Member of the Constituent Assembly
- In office 1999–2000

Personal details
- Born: Noelí Pocaterra Hernández 18 September 1936 (age 89) Zulia, Venezuela
- Party: United Socialist
- Education: Central University of Venezuela
- Occupation: Activist, politician

= Noelí Pocaterra =

Wayúu Venezuelan politician (born 1936)

Noelí Pocaterra Hernández (born 18 September 1936) is a Wayúu Venezuelan PSUV politician and indigenous rights activist, member of the National Assembly and member of the constituent assemblies of 1999 and 2017.

==Career==
Noelí Pocaterra was born on 18 September 1936 in a Wayúu community in Zulia state. Her father, who was not indigenous, had to go into exile for ten years during the presidency of Marcos Pérez Jiménez and was imprisoned for forty-eight days in Bogotá on charges of conspiracy. As a child, Pocaterra and her brothers met Venezuelan president Rómulo Gallegos. She studied social work at the Central University of Venezuela when it was a technical school.

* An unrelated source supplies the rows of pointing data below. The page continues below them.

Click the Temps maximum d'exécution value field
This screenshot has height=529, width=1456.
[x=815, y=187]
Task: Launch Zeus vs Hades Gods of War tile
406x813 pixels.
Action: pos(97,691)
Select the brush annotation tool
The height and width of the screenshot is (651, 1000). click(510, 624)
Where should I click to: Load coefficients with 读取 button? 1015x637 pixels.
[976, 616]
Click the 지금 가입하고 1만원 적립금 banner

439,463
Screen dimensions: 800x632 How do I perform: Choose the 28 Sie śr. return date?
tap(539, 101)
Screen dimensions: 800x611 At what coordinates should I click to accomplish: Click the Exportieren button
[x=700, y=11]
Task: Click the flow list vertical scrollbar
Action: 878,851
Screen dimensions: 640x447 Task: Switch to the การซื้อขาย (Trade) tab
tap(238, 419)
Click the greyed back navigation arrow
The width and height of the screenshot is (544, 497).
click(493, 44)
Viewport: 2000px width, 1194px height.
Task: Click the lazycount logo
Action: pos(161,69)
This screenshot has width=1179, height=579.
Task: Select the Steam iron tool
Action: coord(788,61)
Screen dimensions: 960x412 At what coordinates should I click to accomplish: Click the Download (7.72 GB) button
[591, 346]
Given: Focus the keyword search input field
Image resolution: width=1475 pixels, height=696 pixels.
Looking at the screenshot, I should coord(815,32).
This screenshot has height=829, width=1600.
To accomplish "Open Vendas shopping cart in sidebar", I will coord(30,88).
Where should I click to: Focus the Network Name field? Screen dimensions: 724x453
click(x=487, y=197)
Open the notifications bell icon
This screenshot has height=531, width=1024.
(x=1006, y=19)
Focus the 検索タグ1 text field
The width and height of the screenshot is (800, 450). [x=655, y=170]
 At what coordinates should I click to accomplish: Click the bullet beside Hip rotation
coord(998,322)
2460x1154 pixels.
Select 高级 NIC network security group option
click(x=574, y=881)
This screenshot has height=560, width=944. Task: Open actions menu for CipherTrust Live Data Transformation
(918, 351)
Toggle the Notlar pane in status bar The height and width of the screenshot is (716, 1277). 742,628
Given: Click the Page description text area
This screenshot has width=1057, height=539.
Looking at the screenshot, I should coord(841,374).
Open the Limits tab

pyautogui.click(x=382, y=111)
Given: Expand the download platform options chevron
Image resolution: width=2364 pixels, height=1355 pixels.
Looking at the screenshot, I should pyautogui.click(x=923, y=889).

In 1979, Pocaterra presided over Venezuela's first national indigenous congress. She was one of few indigenous leaders appointed by President Hugo Chávez for the 1999 Constituent National Assembly, after being elected by the National Assembly of Indigenous Peoples. Pocaterra was also member of 2017 Constituent National Assembly, and of the Amazonian Parliament and the Indigenous Parliament of America.

Amid the Guyana-Venezuela crisis, in 2023 Pocaterra proposed incorporating recognition of the indigenous peoples of Guyana into the Organic Law for the Defense of Guyana Esequiba.